Some thoughts on seeking change when you’re starting out.

Image: Jason Evans, stylist Simon Foxton, model Michael Boadi, (no title), 1991. Courtesy of Jason Evans.

I’m working as a junior fashion writer at a luxury fashion magazine. I spend my time writing for the website and print magazines (fashion news and runway show reviews, for example) and managing the website and social media platforms. I love my job and I love the fashion industry, but at the same time, I want to change it.

I want to see more, specifically racial, diversity. Having worked for a year and a half as a (rather unsuccessful) model, I’m well aware of the problems within the fashion industry – either the absence of models of colour or their stereotyped or tokenised presence. I see these problems not as a result of racist people, but of a broad racist structure which is part of the bad aftertaste from centuries of colonialism and racial oppression.

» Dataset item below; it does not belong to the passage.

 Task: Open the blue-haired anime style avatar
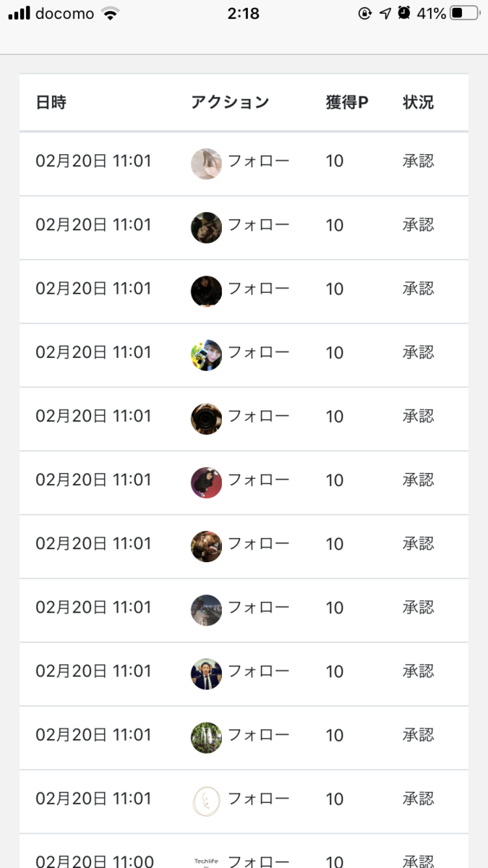[206, 352]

These problems can be overwhelming, particularly when you’re starting out in your career. I’ve done a lot thinking since graduating 18 months ago – here are some thoughts:

1. Start small.

There may come a point when you can influence things on a large scale – casting major runway shows for example – but for now, start small. For example, when making picture edits for Instagram, I make a conscious effort to include more models of colour. No, it’s not choosing the magazine’s cover star but it’s a start and the small decisions matter.

2. You’re not Tim Blanks yet.

You may, like me, have opinions and a lot of them, but you don’t have authority. I know that now is the time to work my socks off, learn my craft and gain authority; for now, I’m biding my time (holding back the open letters…).

3. Raise discussion.

Despite my previous point, it’s good to raise discussion about what’s going on in the industry, whether it’s about Beyoncé’s Time magazine cover, an issue of cultural appropriation or the lack of diversity on the catwalk. Get people thinking and talking.

4. Read a lot.

American writer and social critic James Baldwin tells us to “Read, read, read, never stop reading. And when you can’t read anymore…write.” Sound advice, no? I want to keep, forgive the term, brainwashing myself (washing my brain) – challenging my thinking and informing my opinions. Reading also helps me frame fashion and what I do within a broader cultural narrative.

5. Hate the system, not the people.

Racism is within our social structures – it’s systemic but, on the whole, subliminal. It’s a case of a racist system not racist people. Branding your colleagues as racist and calling for their public execution will not, funnily enough, benefit your cause or career. Fashion is not a monster to be fought against but an industry of people to be engaged with.

So, there’s five tips on seeking change in the fashion industry from the bottom rung of the career ladder: start small, stay humble, raise discussion, read, read, read and remember to fight the man, not your colleagues.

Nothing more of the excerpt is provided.